According to a January 2021 mapping study by the Environmental Working Group, significant levels of “forever chemicals” have been detected in 2,337 water systems in 49 U.S. states. Eguono Omagamre, an environmental toxicology doctoral student at the University of Maryland Eastern Shore, has spent the past four years studying their effect on the safety of water and agricultural food sources.
These per- and polyfluoroalkyl substances (PFAS) have been widely used in consumer products and industrial applications such as in food packaging, textile enhancements, sealants and lubricants for the past six decades. Omagamre’s interest in them was piqued because of the way they behave in the environment. Once they leach out of these materials, he said, they find their way into surface and ground water and then distribute in the environment.
“Unlike other persistent organic contaminants that accumulate in fatty tissues and matrixes, the PFAS group of chemicals prefer to partition into water,” he said. “My thinking was, if they seep and spread into water and are widely distributed in the environment, then they will readily enter into plants, and if so, what do they do once they are there.”
Omagamre said he was fortunate to have a research supervisor “who was willing to go down this rabbit hole” with him. Dr. Joseph Pitula, director of research at UMES and a professor in the Department of Natural Sciences, was onboard and reached out to his colleague, Dr. Simon Zebelo, an associate professor of entomology and plant biology in the Department of Agriculture, Food and Resource Sciences to form a team for the research.
While waiting on the delivery of soybean and tomato seedlings to begin the research, Omagamre got started with a side experiment to observe the impact of adding PFAS to the artificial diet of beet armyworm larvae.
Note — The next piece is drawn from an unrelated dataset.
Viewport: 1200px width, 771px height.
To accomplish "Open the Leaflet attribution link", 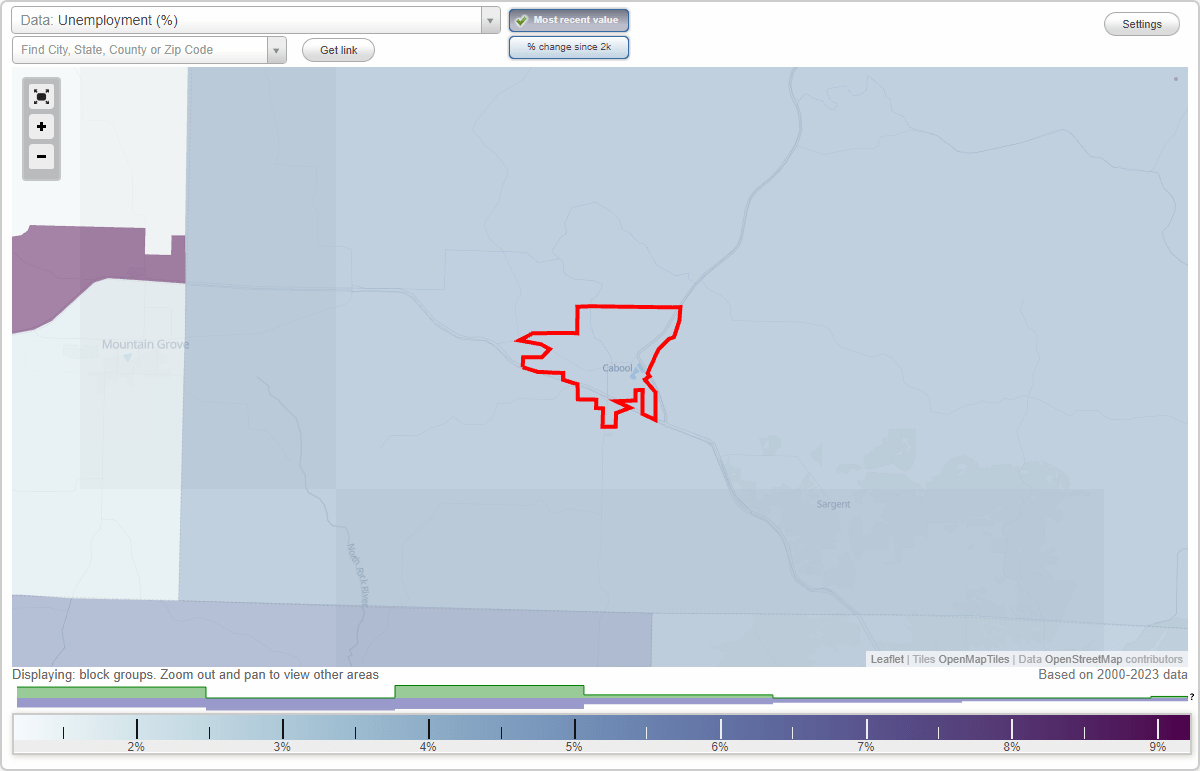I will point(886,659).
“The result was stunning,” he said. “Some of the PFAS, particularly perfluorobutanoic acid (PFBA) influenced the development of the larvae in a “non-monotonous” manner and hastened their transition to adults about half a day faster than the controls.” The next step was cultivating soybeans and tomatoes using lab prepared irrigation water containing PFBA and feeding beet armyworm larvae with the leaves of the plants that accumulated the PFBA compounds. The results, he said, were similar to the artificial diet experiment. Further studies showed that critical physiological features of the soybean and tomato plants were modulated “non-monotonously” by different levels of PFBA in the irrigation water.
The findings from the research on the beet armyworm experiment were published in the November 2020 issue of the Archives of Environmental Contamination and Toxicology Journal. Omagamre’s poster presentation of the research, “Study of the modulatory impact of perfluorobutanoic acid (PFBA) on the growth and development of soybean (Glycine max (L.)) and cherry tomato (Solanum lycopersicum var. cerasiforme) plants,” earned first place at the 2021 Chesapeake Potomac Regional Chapter of the Society of Environmental Toxicology and Chemistry spring meeting. The chapter, which serves Maryland, D.C., Virginia and West Virginia, provides “a professional forum for individuals from private industry, academia and government agencies who are engaged in the study, analysis and solutions for environmental problems, management and regulation of natural resources, and research and development.”
The international student from Nigeria is currently probing the developmental pathways that PFBA may be modulating in the beet armyworm and the studied plants. He is investigating critical changes in the insect after exposure to dietary PFAS using biochemical and hormonal assays while also tracking genes that are turned on or off. Under the supervision of Pitula and Zebelo, he is providing guidance to two master’s students to “improve our understanding on the biochemical and molecular impacts of PFBA and other PFAS in some plant models.” Their research recently received a $600,000 Capacity Building Grant from the U.S. Department of Agriculture to investigate the level and impact of water and soil PFAS contamination in farm facilities on Delmarva.
“At the end of my research, I hope to make important contributions to understanding the implication of water and soil PFAS contamination on normal plant-insect interactions and the environment,” Omagamre said.